DATA ::
[BEGIN]

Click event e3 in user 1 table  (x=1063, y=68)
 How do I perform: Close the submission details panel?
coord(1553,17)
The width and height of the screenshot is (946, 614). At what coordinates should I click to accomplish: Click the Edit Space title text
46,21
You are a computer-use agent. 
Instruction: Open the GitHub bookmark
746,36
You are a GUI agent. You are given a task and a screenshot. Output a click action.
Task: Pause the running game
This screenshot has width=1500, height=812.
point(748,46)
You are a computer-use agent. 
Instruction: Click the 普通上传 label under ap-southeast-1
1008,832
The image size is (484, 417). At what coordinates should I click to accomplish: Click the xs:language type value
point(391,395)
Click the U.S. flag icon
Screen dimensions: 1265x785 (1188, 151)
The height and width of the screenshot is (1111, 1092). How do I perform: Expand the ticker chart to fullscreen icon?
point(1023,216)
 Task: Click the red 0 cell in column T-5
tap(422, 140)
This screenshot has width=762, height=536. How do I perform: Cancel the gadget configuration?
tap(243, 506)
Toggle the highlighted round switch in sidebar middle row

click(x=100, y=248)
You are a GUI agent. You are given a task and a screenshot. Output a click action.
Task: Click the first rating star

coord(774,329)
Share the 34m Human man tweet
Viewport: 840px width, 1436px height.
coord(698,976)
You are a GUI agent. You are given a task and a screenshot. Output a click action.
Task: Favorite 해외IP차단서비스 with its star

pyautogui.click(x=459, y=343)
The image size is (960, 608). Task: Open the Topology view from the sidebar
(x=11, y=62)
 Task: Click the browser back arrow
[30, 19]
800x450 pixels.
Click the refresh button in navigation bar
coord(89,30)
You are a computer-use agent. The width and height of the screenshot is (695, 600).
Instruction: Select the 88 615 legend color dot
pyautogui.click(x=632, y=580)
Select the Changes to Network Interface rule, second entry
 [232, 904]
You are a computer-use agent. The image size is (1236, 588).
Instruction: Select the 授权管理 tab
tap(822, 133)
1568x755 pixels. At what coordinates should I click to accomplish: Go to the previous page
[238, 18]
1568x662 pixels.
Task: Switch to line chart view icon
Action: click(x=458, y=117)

[END]

EXERCISE BRIEF ::
Reproduce each of the records above verbatim, keeping every line in its original order and wording.

RESPONSE BELOW ::
Click event e3 in user 1 table  (x=1063, y=68)
 How do I perform: Close the submission details panel?
coord(1553,17)
The width and height of the screenshot is (946, 614). At what coordinates should I click to accomplish: Click the Edit Space title text
46,21
You are a computer-use agent. 
Instruction: Open the GitHub bookmark
746,36
You are a GUI agent. You are given a task and a screenshot. Output a click action.
Task: Pause the running game
This screenshot has width=1500, height=812.
point(748,46)
You are a computer-use agent. 
Instruction: Click the 普通上传 label under ap-southeast-1
1008,832
The image size is (484, 417). At what coordinates should I click to accomplish: Click the xs:language type value
point(391,395)
Click the U.S. flag icon
Screen dimensions: 1265x785 (1188, 151)
The height and width of the screenshot is (1111, 1092). How do I perform: Expand the ticker chart to fullscreen icon?
point(1023,216)
 Task: Click the red 0 cell in column T-5
tap(422, 140)
This screenshot has width=762, height=536. How do I perform: Cancel the gadget configuration?
tap(243, 506)
Toggle the highlighted round switch in sidebar middle row

click(x=100, y=248)
You are a GUI agent. You are given a task and a screenshot. Output a click action.
Task: Click the first rating star

coord(774,329)
Share the 34m Human man tweet
Viewport: 840px width, 1436px height.
coord(698,976)
You are a GUI agent. You are given a task and a screenshot. Output a click action.
Task: Favorite 해외IP차단서비스 with its star

pyautogui.click(x=459, y=343)
The image size is (960, 608). Task: Open the Topology view from the sidebar
(x=11, y=62)
 Task: Click the browser back arrow
[30, 19]
800x450 pixels.
Click the refresh button in navigation bar
coord(89,30)
You are a computer-use agent. The width and height of the screenshot is (695, 600).
Instruction: Select the 88 615 legend color dot
pyautogui.click(x=632, y=580)
Select the Changes to Network Interface rule, second entry
 [232, 904]
You are a computer-use agent. The image size is (1236, 588).
Instruction: Select the 授权管理 tab
tap(822, 133)
1568x755 pixels. At what coordinates should I click to accomplish: Go to the previous page
[238, 18]
1568x662 pixels.
Task: Switch to line chart view icon
Action: click(x=458, y=117)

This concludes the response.